(Extracted records)

⁂

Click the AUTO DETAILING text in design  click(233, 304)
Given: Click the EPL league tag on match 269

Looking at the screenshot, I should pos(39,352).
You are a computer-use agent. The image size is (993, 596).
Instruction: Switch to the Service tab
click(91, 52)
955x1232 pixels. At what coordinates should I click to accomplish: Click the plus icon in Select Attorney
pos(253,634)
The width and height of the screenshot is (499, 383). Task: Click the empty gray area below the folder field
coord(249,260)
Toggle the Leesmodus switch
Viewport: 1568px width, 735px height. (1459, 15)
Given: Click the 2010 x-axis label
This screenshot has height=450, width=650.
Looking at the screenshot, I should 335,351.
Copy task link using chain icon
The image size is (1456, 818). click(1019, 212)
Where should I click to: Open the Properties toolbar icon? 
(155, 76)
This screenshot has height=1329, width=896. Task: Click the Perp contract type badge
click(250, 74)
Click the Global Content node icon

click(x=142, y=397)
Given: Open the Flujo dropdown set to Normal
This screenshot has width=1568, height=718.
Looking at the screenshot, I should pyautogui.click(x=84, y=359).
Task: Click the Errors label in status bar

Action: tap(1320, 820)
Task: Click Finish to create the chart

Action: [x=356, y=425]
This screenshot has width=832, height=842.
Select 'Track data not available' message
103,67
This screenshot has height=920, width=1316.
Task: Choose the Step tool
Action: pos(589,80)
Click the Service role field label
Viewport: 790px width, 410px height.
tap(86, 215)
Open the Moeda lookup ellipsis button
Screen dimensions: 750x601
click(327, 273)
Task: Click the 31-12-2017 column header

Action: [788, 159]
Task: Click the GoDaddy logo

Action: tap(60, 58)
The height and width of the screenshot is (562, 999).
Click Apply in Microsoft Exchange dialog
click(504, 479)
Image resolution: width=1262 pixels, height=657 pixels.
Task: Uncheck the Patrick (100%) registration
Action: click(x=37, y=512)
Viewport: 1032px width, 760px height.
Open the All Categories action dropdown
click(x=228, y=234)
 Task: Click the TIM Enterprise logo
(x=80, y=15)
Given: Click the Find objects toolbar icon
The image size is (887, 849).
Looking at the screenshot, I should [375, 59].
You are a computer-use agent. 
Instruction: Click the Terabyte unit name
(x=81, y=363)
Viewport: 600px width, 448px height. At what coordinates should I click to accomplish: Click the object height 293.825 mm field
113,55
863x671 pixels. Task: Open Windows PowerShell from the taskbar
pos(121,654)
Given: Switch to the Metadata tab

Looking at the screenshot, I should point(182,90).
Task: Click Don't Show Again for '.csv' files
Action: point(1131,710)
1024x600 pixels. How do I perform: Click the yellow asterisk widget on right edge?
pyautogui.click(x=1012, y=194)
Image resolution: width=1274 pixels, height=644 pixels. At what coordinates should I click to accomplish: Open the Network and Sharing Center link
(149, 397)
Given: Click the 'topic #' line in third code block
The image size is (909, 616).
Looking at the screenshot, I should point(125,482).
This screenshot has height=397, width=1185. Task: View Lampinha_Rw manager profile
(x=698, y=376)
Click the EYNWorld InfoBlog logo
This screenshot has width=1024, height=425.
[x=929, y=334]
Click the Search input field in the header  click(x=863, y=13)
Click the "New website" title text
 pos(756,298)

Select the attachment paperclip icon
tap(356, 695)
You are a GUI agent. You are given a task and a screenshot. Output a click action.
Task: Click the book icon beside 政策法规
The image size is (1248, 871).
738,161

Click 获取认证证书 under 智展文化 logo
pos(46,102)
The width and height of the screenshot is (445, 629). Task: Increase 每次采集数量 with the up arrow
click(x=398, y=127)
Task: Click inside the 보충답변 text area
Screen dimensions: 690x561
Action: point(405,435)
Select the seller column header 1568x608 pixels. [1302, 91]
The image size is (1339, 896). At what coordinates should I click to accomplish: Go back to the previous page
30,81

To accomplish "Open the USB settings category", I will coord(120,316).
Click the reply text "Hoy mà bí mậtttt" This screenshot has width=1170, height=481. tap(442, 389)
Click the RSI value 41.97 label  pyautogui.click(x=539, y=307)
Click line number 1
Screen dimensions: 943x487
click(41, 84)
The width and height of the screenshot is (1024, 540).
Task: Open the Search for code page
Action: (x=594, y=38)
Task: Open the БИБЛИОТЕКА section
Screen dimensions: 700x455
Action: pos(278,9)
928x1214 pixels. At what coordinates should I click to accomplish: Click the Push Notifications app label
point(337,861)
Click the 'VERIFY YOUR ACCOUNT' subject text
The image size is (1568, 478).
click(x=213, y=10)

⁂

A word-for-word restatement of every record above is expected.

**Task answer:**
Click the AUTO DETAILING text in design  click(233, 304)
Given: Click the EPL league tag on match 269

Looking at the screenshot, I should pos(39,352).
You are a computer-use agent. The image size is (993, 596).
Instruction: Switch to the Service tab
click(91, 52)
955x1232 pixels. At what coordinates should I click to accomplish: Click the plus icon in Select Attorney
pos(253,634)
The width and height of the screenshot is (499, 383). Task: Click the empty gray area below the folder field
coord(249,260)
Toggle the Leesmodus switch
Viewport: 1568px width, 735px height. (1459, 15)
Given: Click the 2010 x-axis label
This screenshot has height=450, width=650.
Looking at the screenshot, I should 335,351.
Copy task link using chain icon
The image size is (1456, 818). click(1019, 212)
Where should I click to: Open the Properties toolbar icon? 
(155, 76)
This screenshot has height=1329, width=896. Task: Click the Perp contract type badge
click(250, 74)
Click the Global Content node icon

click(x=142, y=397)
Given: Open the Flujo dropdown set to Normal
This screenshot has width=1568, height=718.
Looking at the screenshot, I should pyautogui.click(x=84, y=359).
Task: Click the Errors label in status bar

Action: tap(1320, 820)
Task: Click Finish to create the chart

Action: [x=356, y=425]
This screenshot has width=832, height=842.
Select 'Track data not available' message
103,67
This screenshot has height=920, width=1316.
Task: Choose the Step tool
Action: pos(589,80)
Click the Service role field label
Viewport: 790px width, 410px height.
tap(86, 215)
Open the Moeda lookup ellipsis button
Screen dimensions: 750x601
click(327, 273)
Task: Click the 31-12-2017 column header

Action: [788, 159]
Task: Click the GoDaddy logo

Action: tap(60, 58)
The height and width of the screenshot is (562, 999).
Click Apply in Microsoft Exchange dialog
click(504, 479)
Image resolution: width=1262 pixels, height=657 pixels.
Task: Uncheck the Patrick (100%) registration
Action: click(x=37, y=512)
Viewport: 1032px width, 760px height.
Open the All Categories action dropdown
click(x=228, y=234)
 Task: Click the TIM Enterprise logo
(x=80, y=15)
Given: Click the Find objects toolbar icon
The image size is (887, 849).
Looking at the screenshot, I should [375, 59].
You are a computer-use agent. 
Instruction: Click the Terabyte unit name
(x=81, y=363)
Viewport: 600px width, 448px height. At what coordinates should I click to accomplish: Click the object height 293.825 mm field
113,55
863x671 pixels. Task: Open Windows PowerShell from the taskbar
pos(121,654)
Given: Switch to the Metadata tab

Looking at the screenshot, I should point(182,90).
Task: Click Don't Show Again for '.csv' files
Action: point(1131,710)
1024x600 pixels. How do I perform: Click the yellow asterisk widget on right edge?
pyautogui.click(x=1012, y=194)
Image resolution: width=1274 pixels, height=644 pixels. At what coordinates should I click to accomplish: Open the Network and Sharing Center link
(149, 397)
Given: Click the 'topic #' line in third code block
The image size is (909, 616).
Looking at the screenshot, I should point(125,482).
This screenshot has height=397, width=1185. Task: View Lampinha_Rw manager profile
(x=698, y=376)
Click the EYNWorld InfoBlog logo
This screenshot has width=1024, height=425.
[x=929, y=334]
Click the Search input field in the header  click(x=863, y=13)
Click the "New website" title text
 pos(756,298)

Select the attachment paperclip icon
tap(356, 695)
You are a GUI agent. You are given a task and a screenshot. Output a click action.
Task: Click the book icon beside 政策法规
The image size is (1248, 871).
738,161

Click 获取认证证书 under 智展文化 logo
pos(46,102)
The width and height of the screenshot is (445, 629). Task: Increase 每次采集数量 with the up arrow
click(x=398, y=127)
Task: Click inside the 보충답변 text area
Screen dimensions: 690x561
Action: point(405,435)
Select the seller column header 1568x608 pixels. [1302, 91]
The image size is (1339, 896). At what coordinates should I click to accomplish: Go back to the previous page
30,81

To accomplish "Open the USB settings category", I will coord(120,316).
Click the reply text "Hoy mà bí mậtttt" This screenshot has width=1170, height=481. tap(442, 389)
Click the RSI value 41.97 label  pyautogui.click(x=539, y=307)
Click line number 1
Screen dimensions: 943x487
click(41, 84)
The width and height of the screenshot is (1024, 540).
Task: Open the Search for code page
Action: (x=594, y=38)
Task: Open the БИБЛИОТЕКА section
Screen dimensions: 700x455
Action: pos(278,9)
928x1214 pixels. At what coordinates should I click to accomplish: Click the Push Notifications app label
point(337,861)
Click the 'VERIFY YOUR ACCOUNT' subject text
The image size is (1568, 478).
click(x=213, y=10)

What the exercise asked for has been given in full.